Barack Obama, like his predecessors, has supported Egyptian President Hosni Mubarak to the tune of $1.3 billion annually, mostly in military aid. In return, Egypt minds U.S. interests in the Middle East, notably providing a buffer between Israel and the rest of the Arab world. Egypt collaborates with Israel to isolate Gaza with a punishing blockade, to the consternation of Arabs throughout the Middle East. The United States could not have fought its wars in Iraq without Egypt’s logistical support.
Now with a revolution against Mubarak by two million Egyptians, all bets are off about who will replace him and whether the successor government will be friendly to the United States.
Mubarak’s “whole system is corrupt,” said Hesham Korayem, an Egyptian who taught at City University of New York and provides frequent commentary on Egyptian and Saudi television. He told me there is virtually no middle class in Egypt, only the extremely rich (about 20 to 25 percent of the population) and the extremely poor (75 percent). The parliament has no input into what Mubarak does with the money the United States gives him, $300 million of which comes to the dictator in cash each year.

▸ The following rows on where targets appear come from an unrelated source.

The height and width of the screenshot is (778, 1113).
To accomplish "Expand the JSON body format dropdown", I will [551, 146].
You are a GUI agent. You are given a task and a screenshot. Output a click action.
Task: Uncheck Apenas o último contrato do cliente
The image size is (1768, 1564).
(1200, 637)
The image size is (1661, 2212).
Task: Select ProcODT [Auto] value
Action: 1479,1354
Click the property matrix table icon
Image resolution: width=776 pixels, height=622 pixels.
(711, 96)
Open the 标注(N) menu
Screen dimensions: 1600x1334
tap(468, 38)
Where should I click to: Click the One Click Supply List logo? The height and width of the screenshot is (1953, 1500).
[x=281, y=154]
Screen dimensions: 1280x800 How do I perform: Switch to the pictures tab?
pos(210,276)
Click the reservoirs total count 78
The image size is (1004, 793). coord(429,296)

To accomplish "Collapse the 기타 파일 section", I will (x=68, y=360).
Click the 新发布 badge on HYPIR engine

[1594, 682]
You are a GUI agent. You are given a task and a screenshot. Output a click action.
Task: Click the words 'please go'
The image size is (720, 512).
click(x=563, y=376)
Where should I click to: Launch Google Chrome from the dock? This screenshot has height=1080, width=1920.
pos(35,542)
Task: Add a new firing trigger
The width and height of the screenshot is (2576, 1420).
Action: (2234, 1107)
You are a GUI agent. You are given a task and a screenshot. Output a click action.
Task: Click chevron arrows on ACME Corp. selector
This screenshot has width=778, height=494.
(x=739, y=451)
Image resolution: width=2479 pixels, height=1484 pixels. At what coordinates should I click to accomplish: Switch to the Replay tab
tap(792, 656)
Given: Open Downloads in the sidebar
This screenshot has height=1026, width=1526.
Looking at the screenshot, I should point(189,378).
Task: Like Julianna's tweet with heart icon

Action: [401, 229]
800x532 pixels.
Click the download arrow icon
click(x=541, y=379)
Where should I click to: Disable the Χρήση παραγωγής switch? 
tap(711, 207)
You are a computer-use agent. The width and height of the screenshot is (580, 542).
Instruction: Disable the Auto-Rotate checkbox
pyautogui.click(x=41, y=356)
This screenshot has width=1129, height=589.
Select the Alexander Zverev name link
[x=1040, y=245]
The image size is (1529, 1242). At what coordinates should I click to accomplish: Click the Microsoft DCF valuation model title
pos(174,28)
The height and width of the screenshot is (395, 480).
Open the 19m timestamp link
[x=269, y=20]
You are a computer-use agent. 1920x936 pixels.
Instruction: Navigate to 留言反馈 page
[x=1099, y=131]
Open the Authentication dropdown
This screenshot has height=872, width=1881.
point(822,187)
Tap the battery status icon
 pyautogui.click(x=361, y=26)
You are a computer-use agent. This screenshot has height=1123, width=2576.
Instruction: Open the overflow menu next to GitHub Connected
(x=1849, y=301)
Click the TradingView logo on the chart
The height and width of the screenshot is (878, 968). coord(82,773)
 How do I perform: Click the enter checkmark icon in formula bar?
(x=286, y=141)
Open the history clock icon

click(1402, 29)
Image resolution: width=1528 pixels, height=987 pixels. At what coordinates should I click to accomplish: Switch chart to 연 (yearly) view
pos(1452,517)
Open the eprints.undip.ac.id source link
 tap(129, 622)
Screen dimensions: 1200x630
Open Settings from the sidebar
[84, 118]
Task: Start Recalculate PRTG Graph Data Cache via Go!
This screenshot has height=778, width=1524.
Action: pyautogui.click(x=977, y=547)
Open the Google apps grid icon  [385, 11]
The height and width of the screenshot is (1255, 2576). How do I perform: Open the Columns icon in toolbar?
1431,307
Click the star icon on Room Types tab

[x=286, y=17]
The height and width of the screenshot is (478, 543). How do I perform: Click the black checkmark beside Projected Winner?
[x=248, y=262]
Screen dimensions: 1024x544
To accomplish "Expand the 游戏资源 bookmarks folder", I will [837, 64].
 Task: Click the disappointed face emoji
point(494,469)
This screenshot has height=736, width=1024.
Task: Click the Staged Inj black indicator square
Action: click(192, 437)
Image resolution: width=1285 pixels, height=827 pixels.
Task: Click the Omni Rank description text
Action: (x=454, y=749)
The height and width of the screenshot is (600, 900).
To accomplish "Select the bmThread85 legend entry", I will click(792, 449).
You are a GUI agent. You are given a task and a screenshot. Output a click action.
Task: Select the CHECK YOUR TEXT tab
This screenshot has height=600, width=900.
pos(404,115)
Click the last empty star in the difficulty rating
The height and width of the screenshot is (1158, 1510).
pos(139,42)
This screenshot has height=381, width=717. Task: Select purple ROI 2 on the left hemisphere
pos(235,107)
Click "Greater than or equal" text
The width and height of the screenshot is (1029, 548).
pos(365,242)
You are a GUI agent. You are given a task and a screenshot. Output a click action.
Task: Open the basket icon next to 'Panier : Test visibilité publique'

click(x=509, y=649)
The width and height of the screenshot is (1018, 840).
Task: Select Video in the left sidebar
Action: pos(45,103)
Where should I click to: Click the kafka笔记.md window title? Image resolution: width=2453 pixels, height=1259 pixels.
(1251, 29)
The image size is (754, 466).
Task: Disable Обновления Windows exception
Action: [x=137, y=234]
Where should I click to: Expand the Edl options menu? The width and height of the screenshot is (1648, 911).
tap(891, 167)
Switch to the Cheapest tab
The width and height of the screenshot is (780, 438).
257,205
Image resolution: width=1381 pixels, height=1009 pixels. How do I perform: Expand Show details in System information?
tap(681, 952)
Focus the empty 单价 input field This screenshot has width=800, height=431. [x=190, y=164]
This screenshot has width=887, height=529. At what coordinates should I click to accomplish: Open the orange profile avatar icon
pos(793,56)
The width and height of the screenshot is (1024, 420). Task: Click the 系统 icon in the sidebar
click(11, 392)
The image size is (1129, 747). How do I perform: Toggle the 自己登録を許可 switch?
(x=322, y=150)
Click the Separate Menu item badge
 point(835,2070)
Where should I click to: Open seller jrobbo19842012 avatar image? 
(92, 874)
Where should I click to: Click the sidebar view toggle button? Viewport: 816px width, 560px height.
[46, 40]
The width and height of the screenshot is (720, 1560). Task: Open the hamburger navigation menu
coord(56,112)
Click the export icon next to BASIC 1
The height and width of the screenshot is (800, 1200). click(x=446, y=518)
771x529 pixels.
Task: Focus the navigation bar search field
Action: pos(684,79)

Torture is commonplace in Egypt, according to Korayem. Indeed, Omar Suleiman, Egypt’s intelligence chief whom Mubarak just named Vice-President, was the lynchpin for Egyptian torture when the CIA sent prisoners to Egypt in its extraordinary rendition program. Stephen Grey noted in Ghost Plane, “[I]n secret, men like Omar Suleiman, the country’s most powerful spy and secret politician, did our work, the sort of work that Western countries have no appetite to do ourselves.”